(Entries for locating text and elements)
· · ·

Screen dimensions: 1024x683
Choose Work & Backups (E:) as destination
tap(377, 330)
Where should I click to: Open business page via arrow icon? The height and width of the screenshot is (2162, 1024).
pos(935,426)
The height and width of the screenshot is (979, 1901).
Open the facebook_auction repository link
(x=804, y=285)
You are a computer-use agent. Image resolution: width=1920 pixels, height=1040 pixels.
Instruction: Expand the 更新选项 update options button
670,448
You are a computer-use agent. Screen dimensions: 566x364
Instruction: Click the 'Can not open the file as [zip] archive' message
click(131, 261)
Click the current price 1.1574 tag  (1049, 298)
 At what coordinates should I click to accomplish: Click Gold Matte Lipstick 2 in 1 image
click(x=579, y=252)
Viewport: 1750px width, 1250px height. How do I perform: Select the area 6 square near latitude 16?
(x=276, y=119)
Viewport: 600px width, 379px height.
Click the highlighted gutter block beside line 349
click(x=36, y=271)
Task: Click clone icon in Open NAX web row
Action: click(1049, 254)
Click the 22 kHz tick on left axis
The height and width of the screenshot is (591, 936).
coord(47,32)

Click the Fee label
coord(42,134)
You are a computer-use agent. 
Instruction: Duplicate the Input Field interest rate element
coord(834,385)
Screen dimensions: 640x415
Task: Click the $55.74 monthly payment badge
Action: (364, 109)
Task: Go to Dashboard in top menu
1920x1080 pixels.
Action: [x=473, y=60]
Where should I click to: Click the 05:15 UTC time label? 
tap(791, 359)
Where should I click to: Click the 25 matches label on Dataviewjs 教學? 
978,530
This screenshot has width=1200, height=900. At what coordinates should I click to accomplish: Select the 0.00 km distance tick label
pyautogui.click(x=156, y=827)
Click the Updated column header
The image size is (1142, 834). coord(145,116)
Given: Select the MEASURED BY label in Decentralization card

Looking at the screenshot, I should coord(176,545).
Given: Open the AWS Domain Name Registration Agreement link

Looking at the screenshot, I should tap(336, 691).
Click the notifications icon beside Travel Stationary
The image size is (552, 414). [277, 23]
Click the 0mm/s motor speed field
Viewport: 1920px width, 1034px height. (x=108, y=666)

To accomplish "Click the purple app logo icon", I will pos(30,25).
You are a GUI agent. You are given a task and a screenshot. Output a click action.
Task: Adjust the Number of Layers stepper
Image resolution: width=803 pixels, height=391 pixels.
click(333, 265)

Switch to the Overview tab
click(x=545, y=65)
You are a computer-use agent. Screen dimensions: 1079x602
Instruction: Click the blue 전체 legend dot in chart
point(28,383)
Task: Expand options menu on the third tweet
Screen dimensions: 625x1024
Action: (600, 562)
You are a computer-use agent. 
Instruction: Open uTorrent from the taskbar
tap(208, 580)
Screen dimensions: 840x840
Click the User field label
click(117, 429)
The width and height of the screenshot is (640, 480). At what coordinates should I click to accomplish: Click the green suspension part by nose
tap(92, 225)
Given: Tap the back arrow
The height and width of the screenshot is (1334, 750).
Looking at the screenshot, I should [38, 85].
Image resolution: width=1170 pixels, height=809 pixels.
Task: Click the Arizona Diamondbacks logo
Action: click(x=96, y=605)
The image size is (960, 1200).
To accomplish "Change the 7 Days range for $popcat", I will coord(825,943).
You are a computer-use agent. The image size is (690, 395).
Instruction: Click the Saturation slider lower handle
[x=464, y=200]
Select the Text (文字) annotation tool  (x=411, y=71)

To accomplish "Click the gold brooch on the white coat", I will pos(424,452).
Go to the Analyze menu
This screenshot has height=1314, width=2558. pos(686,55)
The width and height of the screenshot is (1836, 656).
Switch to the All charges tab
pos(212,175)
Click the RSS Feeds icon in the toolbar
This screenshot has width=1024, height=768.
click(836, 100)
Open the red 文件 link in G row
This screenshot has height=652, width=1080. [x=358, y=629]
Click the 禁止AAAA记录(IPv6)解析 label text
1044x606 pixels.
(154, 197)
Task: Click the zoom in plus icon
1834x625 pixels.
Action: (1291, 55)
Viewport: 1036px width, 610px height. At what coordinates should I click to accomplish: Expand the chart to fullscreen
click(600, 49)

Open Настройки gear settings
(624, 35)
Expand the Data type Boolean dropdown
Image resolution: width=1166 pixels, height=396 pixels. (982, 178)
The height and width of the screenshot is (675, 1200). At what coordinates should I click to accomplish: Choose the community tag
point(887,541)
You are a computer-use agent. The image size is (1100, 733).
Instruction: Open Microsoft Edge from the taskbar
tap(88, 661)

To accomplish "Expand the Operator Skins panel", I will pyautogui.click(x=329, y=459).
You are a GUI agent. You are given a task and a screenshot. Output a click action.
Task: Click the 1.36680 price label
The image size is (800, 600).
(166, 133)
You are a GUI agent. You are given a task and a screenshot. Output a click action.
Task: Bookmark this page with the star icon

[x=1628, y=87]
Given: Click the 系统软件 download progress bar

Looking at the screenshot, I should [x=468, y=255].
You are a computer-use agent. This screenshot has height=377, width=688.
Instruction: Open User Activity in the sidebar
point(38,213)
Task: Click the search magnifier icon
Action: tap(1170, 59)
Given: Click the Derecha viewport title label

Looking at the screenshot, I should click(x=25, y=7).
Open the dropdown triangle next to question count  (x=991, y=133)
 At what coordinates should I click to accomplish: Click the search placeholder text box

· · ·

→ **Directions**
Reproduce the listing verbatim, beginning at the line that contains "Expand the Data type Boolean dropdown" and continuing through the final line of the listing.

→ **Correct answer**
Expand the Data type Boolean dropdown
Image resolution: width=1166 pixels, height=396 pixels. (982, 178)
The height and width of the screenshot is (675, 1200). At what coordinates should I click to accomplish: Choose the community tag
point(887,541)
You are a computer-use agent. The image size is (1100, 733).
Instruction: Open Microsoft Edge from the taskbar
tap(88, 661)

To accomplish "Expand the Operator Skins panel", I will pyautogui.click(x=329, y=459).
You are a GUI agent. You are given a task and a screenshot. Output a click action.
Task: Click the 1.36680 price label
The image size is (800, 600).
(166, 133)
You are a GUI agent. You are given a task and a screenshot. Output a click action.
Task: Bookmark this page with the star icon

[x=1628, y=87]
Given: Click the 系统软件 download progress bar

Looking at the screenshot, I should [x=468, y=255].
You are a computer-use agent. This screenshot has height=377, width=688.
Instruction: Open User Activity in the sidebar
point(38,213)
Task: Click the search magnifier icon
Action: tap(1170, 59)
Given: Click the Derecha viewport title label

Looking at the screenshot, I should click(x=25, y=7).
Open the dropdown triangle next to question count  (x=991, y=133)
 At what coordinates should I click to accomplish: Click the search placeholder text box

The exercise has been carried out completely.